Artificial intelligence has understood the structure of every protein known to science, paving the way for the development of new drugs or technologies to tackle global challenges such as famine or pollution.
Proteins are the building blocks of life. Made up of chains of amino acids, folded into complex shapes, their 3D structure largely determines their function. Once you know how a protein folds, you can begin to understand how it works and how to change its behavior. Although DNA provides the instructions for building a chain of amino acids, predicting how they interact to form a 3D pattern is tricky, and until recently, scientists understood only a fraction of the 200m or so proteins known to science.
In November 2020, the AI team deep mind announced that it has developed a program called AlphaFold that can quickly predict this information using an algorithm. Since then, its genome has been crunched through the genetic codes of each organism sequenced, predicting the structures of the hundreds of millions of proteins they collectively contain.
Last year, DeepMind published protein structures for 20 species — including Nearly 20,000 proteins are expressed by humans – In the open position database. Now it has completed the work and published the predicted structures for more than 200m proteins.
“Essentially, you can think of it as covering the entire protein universe. It includes predictive structures for plants, bacteria, animals and many other species, opening up huge new opportunities for Alphafold on critical issues like sustainability, food insecurity and neglected diseases,” said Demis Hassabis, Chief Executive.
Scientists are already using some of its earlier predictions to develop new drugs. In May, researchers led by Professor Matthew Higgins at the University of Oxford declared They used alphafoldin models to determine the structure of a key malaria parasite protein, and to identify where antibodies that could block the spread of the parasite might bind.

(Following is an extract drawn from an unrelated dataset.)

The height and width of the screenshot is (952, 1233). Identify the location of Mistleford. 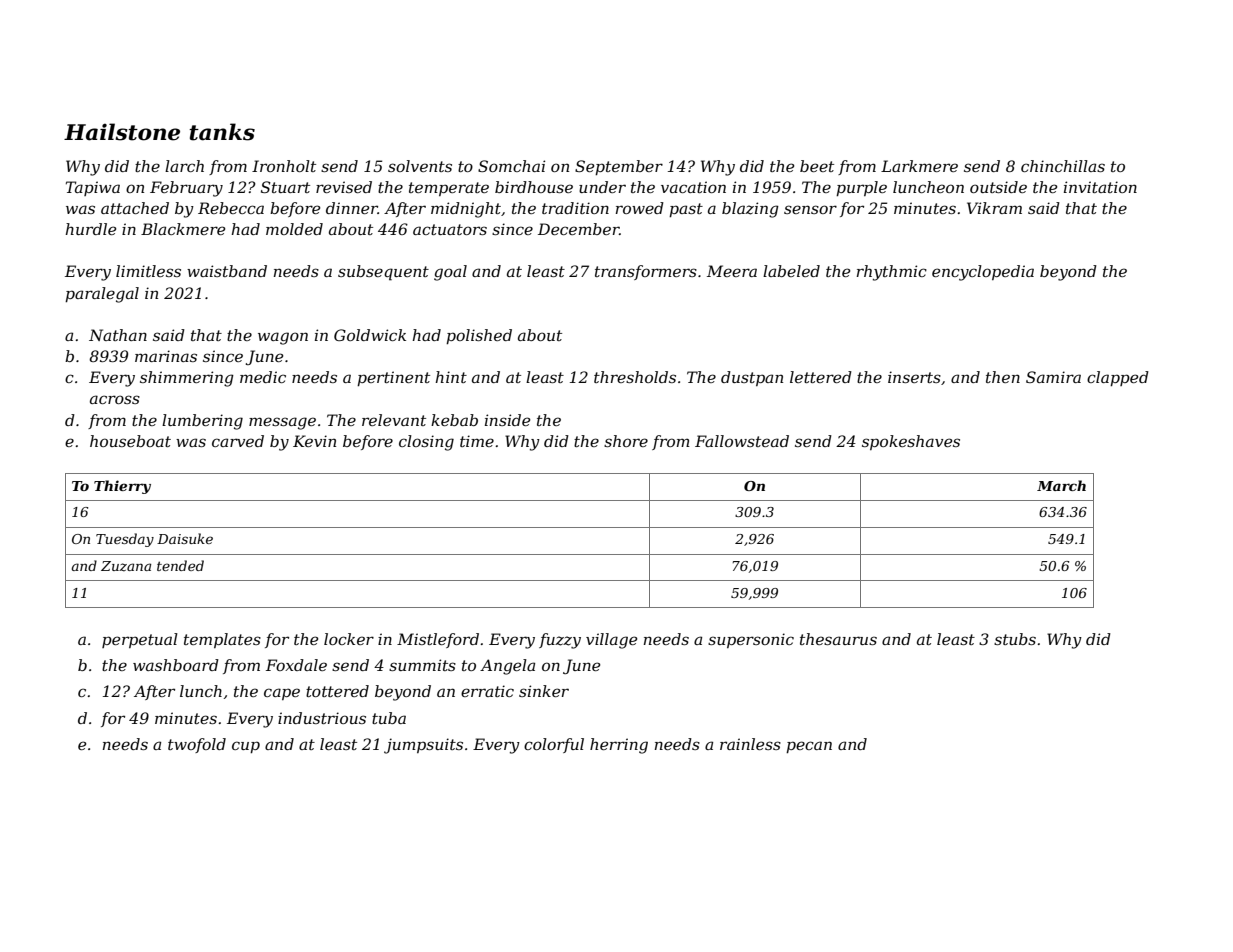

“Previously, we used a technique called protein crystallography to figure out what this molecule looks like, but because it’s so dynamic and moving, we couldn’t capture it,” Higgins said. “When we took the alphafold models and combined them with this experimental evidence, it suddenly made sense. This insight can now be used to design improved vaccines that induce more potent transfer-blocking antibodies.
Sign up for the first edition of our free daily newsletter – every week at 7am BST
Alphafold’s samples are being used by scientists at the University of Portsmouth’s Center for Enzyme Discovery to identify enzymes from the natural world that could be adapted to digest and recycle plastic. “It took us a long time to wade through this huge structural database, but we opened up a whole series of new three-dimensional shapes that can break down plastic,” said lead author Professor John McKeehan. Work. “There’s been a complete paradigm shift. We can really accelerate where we go from here — and it helps direct these precious resources to things that matter.
Professor Dame Janet Thornton, Group Leader and European Molecular Senior Scientist Biology The lab’s European Bioinformatics Institute said: “Alphafold protein structure predictions are already used in countless ways. I expect this latest update to trigger an avalanche of new and exciting discoveries in the coming months and years, thanks to the data being openly available for everyone to use.”

“Lifelong social media lover. Falls down a lot. Creator. Devoted food aficionado. Explorer. Typical troublemaker.”